Connecticut and its Department of Children and Families (DCF) today reached an agreement with national watchdog group Children’s Rights on a new action plan to better meet the service needs of the state’s abused and neglected children. The plan is the latest development in an ongoing federal class action lawsuit, filed in 1989 by Children’s Rights and known as Juan F. vs. Rell, to reform the state’s child welfare system.
The plan is the result of months of negotiations and focuses on: preventing foster children from staying too long in shelters and other temporary facilities; moving children safely out of state custody and back home with their parents or into an adoptive home; and reducing the use of institutions and group homes, particularly for young children. The agreement was reached with former DCF Commissioner Darlene Dunbar, who left her position on February 28 of this year. A new Commissioner has not yet been named.
“Meeting the service needs of abused and neglected children remains a big problem area for Connecticut, and DCFdeserves credit for committing to this plan, especially at a time of leadership transition,” said Ira Lustbader, associate director of Children’s Rights. “If this plan is rapidly and thoughtfully implemented, it will be a major step forward in improving these children’s lives.”
The new action plan is tied to DCF achieving required benchmarks in providing children’s services under a 2004 court-ordered exit plan, which, once fully implemented by Connecticut, would effectively end the Juan F. lawsuit. The action plan includes targeted efforts such as:
- Specialized tracking of any child who is kept in a shelter or other temporary facility for more than 60 days, with heightened services to move the child into an appropriate home.
- Specialized tracking of any child age 12 and under living in a group facility, with heightened services to place the child with a family.
- Specialized tracking and case reviews for children in DCF custody for over one year who are getting stuck in the system, to ensure they receive services to return them home safely to their parents or to relatives whenever possible, or to rapidly move them toward another permanent home (usually through adoption).
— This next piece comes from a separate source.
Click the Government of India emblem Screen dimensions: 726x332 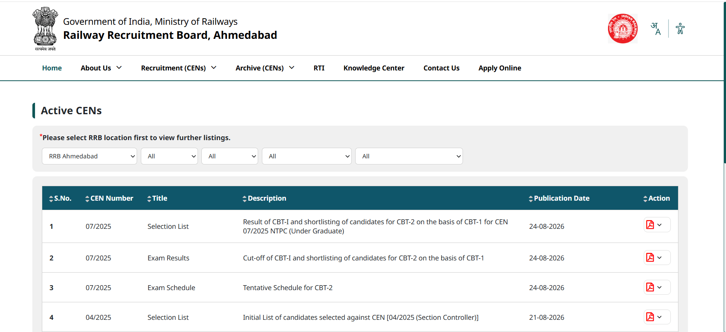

“While we will be watching DCF closely to ensure that this plan is implemented, during the months we worked withDCF officials on the plan we began to see some improvements,” said Lustbader. For example, the number of children who did not receive the steps required by federal and state law to move children towards adoption was cut from 823 in November 2006 to 502 in January 2007.
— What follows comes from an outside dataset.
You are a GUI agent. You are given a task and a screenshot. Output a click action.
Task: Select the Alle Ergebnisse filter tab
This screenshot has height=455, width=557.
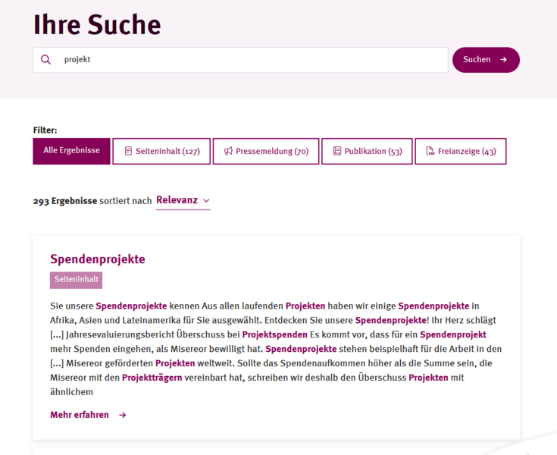tap(71, 151)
One key area not yet developed by DCF is a comprehensive plan for recruiting and retaining more foster homes.
“The recruitment and support of foster families must become a top priority at DCF,” said Lustbader. “Children belong with families whenever possible and not housed inappropriately in group homes and facilities, plus foster parents are the most likely people to adopt foster children.”
DCF is currently meeting 17 of the required 22 outcomes measures under the exit plan, but performance on the critical service needs measure has remained poor. The last full measure of service needs by the federal court monitor occurred in November 2005 and found that only 56% of children had their service needs met by DCF, and a small review sample in October of 2006 found that service needs were not met in more than one-third of cases. New data from the Court Monitor on DCF’s performance is expected in the near future.